**Task requirements**.
A) Restate the We Live in Time review starting at "While there wasn’t" and ending at "Pugh and Garfield.", swapping "poster" for "billboard".
B) In the We Live in Time review, which earlier romantic drama does the reviewer say John Crowley directed?

-------- Supplied passage

After an unusual encounter, a talented chef and a recently divorcée fall in love and build the home and family they've always dreamed of, until a painful truth puts their love story to the test.

While there wasn’t the cinematic event that was the Barbenheimer phenomenon last year, there were a few films that burst through the cultural noise. While We Live in Time played at a film festival in NZ, its now hit our shores on a wide release, was one such film that created a bit of noise. While presumably made for a modest amount without a massive publicity budget, the film managed to go viral through the ghoulish merry-go-round horse adoring the movie’s poster. We Live in Time is a beautifully crafted and heart rending meditation on love and loss anchored by wondrous performances from Pugh and Garfield. 

 

Almut (Florence Pugh) and Tobias (Andrew Garfield) are brought together in a surprise encounter that changes their lives. Through snapshots of their life together -- falling for each other, building a home, becoming a family - a difficult truth is revealed that rocks its foundation. As they embark on a path challenged by the limits of time, they learn to cherish each moment of the unconventional route their love story has taken, in filmmaker John Crowley’s decade-spanning, deeply moving romance.

 

We Live in Time quite possibly could have just been your typical romance drama if it weren’t for a couple of important elements. Firstly, director John Crowley, who crafted one of the most superb and criminally underrated romantic dramas of the last decade in Brooklyn, knows how to make this kind of movie. Not only does he find the beauty in the mundane comings and goings of life but he also manages not to falsely ratchet up the emotion of a heartbreaking scene. He does it with such subtlety that it feels lived in, there is a truth that rings from it.

----------------
-------- Extracted entries

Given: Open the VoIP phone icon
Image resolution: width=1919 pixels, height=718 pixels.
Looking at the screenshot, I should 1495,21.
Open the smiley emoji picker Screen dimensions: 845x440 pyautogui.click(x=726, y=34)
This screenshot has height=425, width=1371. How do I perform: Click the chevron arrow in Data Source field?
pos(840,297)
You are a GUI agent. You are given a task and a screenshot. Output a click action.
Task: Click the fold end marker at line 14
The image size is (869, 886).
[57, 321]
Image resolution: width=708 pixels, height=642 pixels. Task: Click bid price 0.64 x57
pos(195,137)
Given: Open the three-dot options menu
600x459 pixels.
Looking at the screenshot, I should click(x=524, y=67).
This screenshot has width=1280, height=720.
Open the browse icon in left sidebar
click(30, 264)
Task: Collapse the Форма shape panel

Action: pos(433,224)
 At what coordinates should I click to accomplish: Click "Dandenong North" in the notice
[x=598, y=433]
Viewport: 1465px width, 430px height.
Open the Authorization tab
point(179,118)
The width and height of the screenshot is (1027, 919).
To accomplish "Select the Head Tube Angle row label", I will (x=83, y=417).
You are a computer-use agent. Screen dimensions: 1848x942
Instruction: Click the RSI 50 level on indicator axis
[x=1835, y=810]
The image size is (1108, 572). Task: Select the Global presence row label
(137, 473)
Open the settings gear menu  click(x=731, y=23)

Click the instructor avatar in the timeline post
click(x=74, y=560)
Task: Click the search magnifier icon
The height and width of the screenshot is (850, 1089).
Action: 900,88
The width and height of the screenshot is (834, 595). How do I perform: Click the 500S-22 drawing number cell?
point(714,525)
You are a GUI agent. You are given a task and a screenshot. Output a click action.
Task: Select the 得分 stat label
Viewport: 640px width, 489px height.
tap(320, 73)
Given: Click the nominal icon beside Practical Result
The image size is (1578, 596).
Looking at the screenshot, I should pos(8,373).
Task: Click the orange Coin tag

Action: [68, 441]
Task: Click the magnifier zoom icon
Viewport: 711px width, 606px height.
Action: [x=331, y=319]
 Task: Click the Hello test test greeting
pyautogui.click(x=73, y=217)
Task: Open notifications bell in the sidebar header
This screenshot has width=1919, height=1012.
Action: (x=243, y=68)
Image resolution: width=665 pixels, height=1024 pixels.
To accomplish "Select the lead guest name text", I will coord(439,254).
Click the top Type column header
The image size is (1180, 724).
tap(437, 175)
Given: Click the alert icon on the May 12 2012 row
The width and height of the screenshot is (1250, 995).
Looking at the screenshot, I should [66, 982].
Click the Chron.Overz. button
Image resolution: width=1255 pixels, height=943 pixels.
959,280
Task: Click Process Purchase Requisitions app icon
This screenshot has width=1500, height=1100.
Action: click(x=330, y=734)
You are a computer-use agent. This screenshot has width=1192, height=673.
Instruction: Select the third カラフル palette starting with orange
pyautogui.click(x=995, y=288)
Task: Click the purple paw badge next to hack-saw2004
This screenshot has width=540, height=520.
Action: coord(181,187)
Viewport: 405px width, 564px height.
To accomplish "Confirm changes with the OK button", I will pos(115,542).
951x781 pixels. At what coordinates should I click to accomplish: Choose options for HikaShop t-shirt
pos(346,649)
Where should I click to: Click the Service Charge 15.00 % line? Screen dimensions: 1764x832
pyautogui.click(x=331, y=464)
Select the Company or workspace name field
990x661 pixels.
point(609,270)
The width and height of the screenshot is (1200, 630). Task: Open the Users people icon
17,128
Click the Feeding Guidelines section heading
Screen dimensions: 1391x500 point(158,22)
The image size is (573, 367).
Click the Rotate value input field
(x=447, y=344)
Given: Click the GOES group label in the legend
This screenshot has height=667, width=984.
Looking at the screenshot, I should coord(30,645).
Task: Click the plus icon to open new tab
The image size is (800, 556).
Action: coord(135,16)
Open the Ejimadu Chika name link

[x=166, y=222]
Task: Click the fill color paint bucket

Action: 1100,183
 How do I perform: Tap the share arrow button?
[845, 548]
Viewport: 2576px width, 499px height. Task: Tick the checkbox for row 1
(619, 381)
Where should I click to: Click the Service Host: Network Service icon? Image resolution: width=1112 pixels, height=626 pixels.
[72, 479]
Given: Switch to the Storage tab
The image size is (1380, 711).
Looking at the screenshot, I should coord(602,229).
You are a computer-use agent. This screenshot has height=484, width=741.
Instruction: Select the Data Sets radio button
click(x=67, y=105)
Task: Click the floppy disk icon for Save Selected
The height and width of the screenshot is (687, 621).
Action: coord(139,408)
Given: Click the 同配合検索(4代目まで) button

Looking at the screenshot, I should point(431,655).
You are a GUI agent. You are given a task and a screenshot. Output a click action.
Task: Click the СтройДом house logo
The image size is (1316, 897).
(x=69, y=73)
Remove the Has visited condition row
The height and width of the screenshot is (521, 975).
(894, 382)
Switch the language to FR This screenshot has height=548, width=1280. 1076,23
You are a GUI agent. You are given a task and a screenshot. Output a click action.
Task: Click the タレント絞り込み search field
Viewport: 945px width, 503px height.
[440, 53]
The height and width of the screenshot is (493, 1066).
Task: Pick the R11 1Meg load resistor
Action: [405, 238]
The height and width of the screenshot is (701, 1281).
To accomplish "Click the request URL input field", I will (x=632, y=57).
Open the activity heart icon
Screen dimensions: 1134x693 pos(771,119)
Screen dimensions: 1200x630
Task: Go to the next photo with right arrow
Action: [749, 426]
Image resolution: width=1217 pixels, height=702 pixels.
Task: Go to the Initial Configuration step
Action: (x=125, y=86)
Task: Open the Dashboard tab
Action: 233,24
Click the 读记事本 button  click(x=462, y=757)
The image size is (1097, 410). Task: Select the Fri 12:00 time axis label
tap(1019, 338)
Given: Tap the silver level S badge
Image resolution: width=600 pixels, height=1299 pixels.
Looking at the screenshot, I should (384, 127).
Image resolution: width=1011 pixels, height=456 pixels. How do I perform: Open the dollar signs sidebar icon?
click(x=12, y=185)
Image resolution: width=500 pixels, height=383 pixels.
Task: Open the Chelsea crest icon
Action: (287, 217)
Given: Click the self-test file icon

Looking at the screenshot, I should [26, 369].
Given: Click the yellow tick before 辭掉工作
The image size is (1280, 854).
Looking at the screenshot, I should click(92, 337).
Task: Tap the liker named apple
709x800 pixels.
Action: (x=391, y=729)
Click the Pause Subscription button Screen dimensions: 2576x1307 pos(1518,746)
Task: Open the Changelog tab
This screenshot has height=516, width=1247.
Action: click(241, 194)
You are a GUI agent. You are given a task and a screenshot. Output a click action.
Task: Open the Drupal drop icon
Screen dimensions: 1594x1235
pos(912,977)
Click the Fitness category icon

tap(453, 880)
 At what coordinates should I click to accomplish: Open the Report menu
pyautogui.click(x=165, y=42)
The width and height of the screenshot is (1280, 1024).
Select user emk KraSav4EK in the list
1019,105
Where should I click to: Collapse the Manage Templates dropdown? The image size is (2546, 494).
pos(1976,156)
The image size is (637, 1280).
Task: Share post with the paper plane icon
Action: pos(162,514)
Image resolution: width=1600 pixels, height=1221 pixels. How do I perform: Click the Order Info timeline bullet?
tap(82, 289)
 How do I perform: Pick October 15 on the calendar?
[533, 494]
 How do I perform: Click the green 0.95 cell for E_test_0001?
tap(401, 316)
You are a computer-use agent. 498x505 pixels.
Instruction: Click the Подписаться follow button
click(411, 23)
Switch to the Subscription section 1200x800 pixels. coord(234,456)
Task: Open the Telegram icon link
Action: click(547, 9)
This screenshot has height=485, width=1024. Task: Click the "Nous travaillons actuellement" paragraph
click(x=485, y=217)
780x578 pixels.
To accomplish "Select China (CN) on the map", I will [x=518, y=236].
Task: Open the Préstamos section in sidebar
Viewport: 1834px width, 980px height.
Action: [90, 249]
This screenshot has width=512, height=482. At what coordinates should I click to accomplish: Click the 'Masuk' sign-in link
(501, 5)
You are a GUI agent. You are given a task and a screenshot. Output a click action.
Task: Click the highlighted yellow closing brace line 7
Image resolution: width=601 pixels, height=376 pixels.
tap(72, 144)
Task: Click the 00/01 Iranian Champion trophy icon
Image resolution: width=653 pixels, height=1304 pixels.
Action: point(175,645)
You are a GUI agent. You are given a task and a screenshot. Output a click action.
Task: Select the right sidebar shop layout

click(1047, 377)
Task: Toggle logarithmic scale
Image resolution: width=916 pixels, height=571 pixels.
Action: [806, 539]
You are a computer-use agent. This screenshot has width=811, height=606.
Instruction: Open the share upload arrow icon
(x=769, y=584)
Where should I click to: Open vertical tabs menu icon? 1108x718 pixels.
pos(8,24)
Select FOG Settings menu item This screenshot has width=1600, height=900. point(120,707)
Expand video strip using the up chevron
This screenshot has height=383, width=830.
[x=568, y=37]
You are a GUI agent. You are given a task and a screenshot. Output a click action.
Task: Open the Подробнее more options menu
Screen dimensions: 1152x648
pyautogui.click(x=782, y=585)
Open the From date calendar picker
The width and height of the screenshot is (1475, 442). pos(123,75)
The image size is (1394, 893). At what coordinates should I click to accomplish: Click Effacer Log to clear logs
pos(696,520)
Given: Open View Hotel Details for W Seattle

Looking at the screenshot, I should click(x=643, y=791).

----------------

**Solutions in order**.
A)
While there wasn’t the cinematic event that was the Barbenheimer phenomenon last year, there were a few films that burst through the cultural noise. While We Live in Time played at a film festival in NZ, its now hit our shores on a wide release, was one such film that created a bit of noise. While presumably made for a modest amount without a massive publicity budget, the film managed to go viral through the ghoulish merry-go-round horse adoring the movie’s billboard. We Live in Time is a beautifully crafted and heart rending meditation on love and loss anchored by wondrous performances from Pugh and Garfield.

B) Brooklyn.